## EXERCISE DIRECTIONS
The answer must be an exact copy of the lines from the one with "Where should I" through the final line of the records below, with no pictures.

*** Opening THE DATA ***

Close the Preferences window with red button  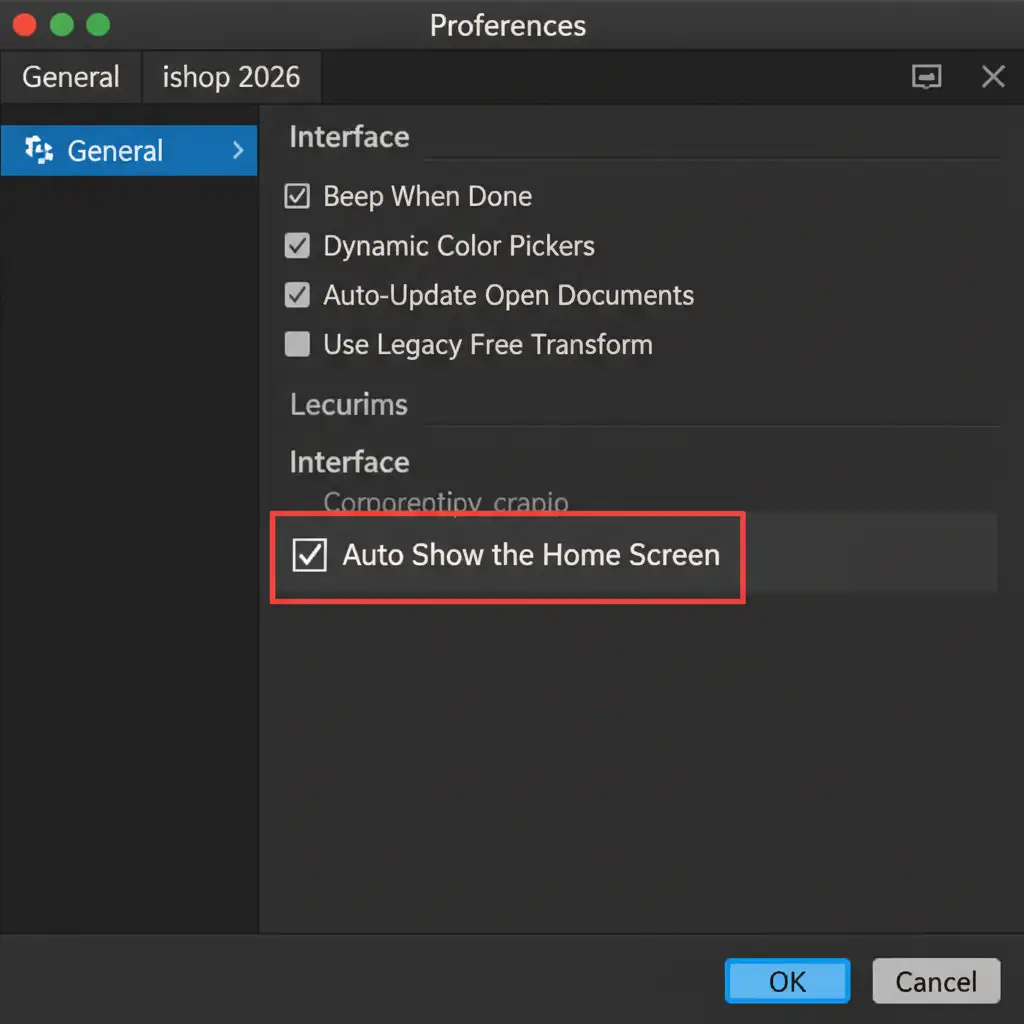(x=26, y=25)
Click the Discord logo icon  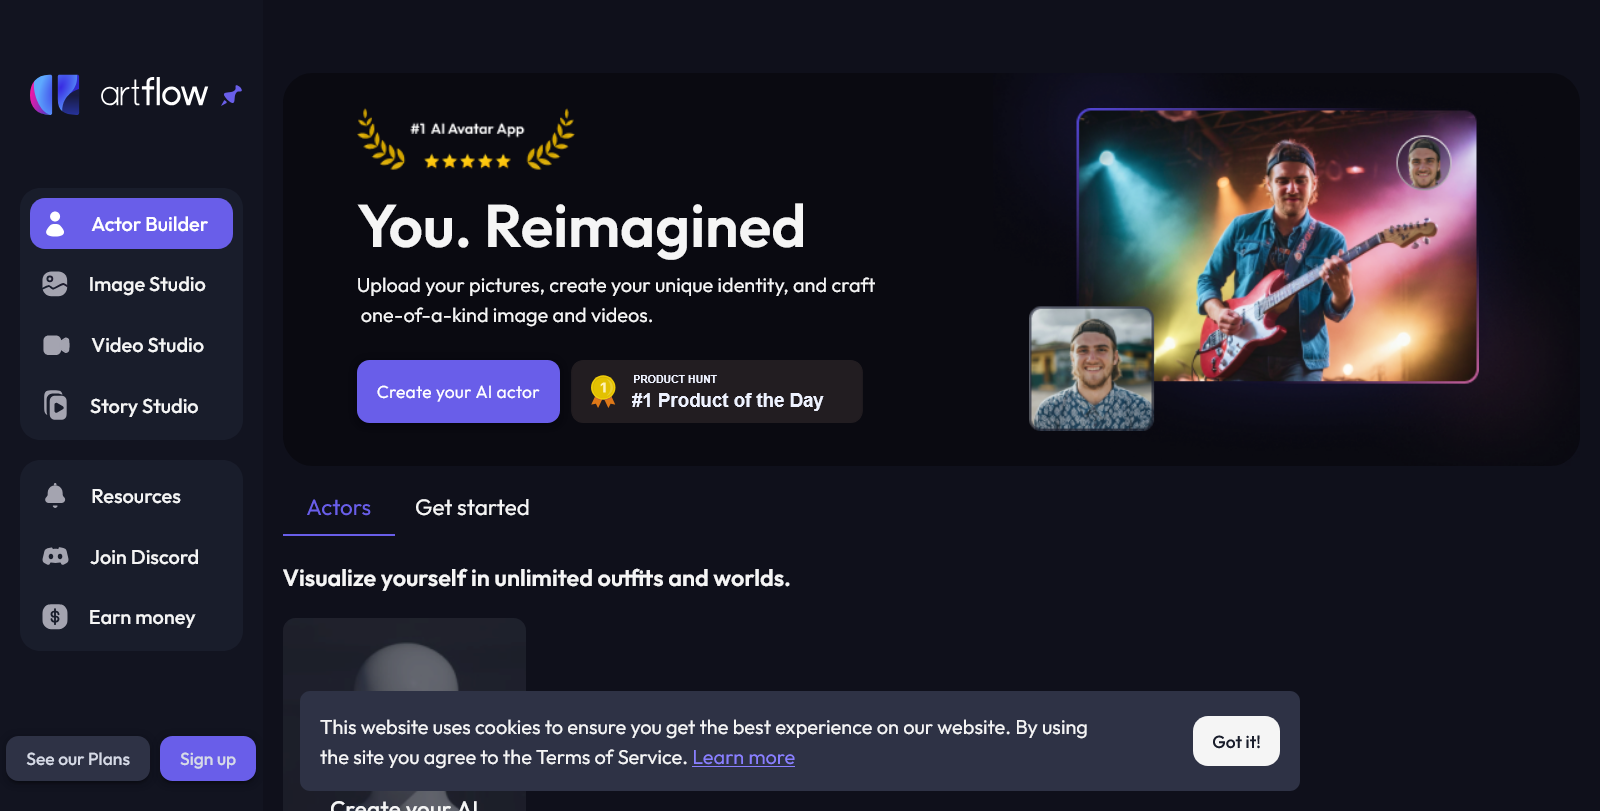pyautogui.click(x=56, y=556)
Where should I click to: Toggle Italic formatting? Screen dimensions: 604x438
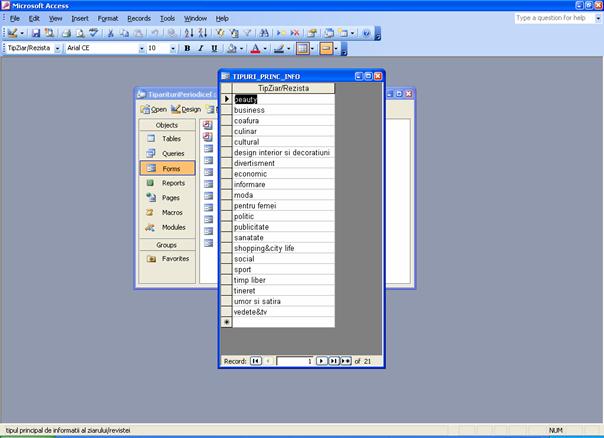tap(200, 48)
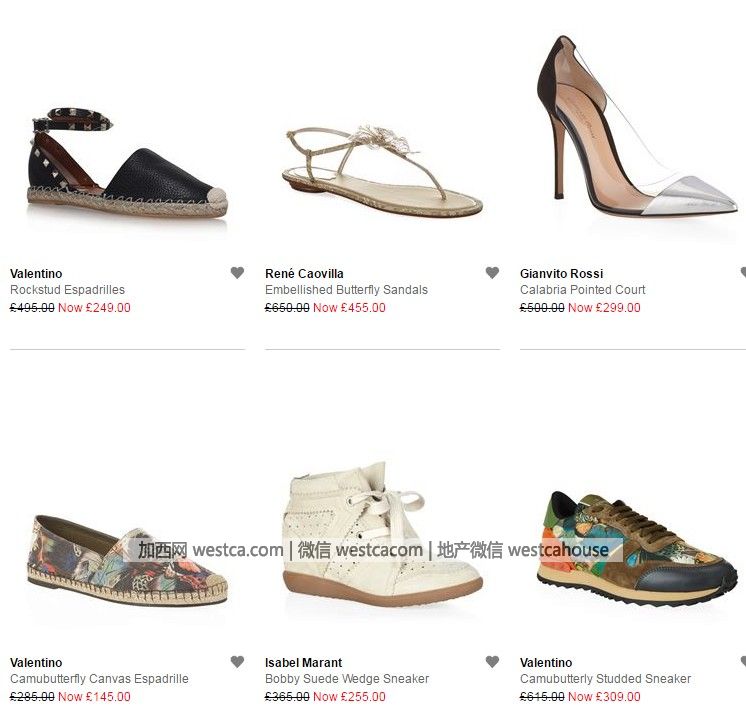
Task: View the butterfly thong sandal image
Action: [383, 170]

*** Closing THE DATA ***

## RESPONSE TO THE EXERCISE
Where should I click to: Toggle Italic formatting? Screen dimensions: 604x438
tap(200, 48)
Task: View the butterfly thong sandal image
Action: [383, 170]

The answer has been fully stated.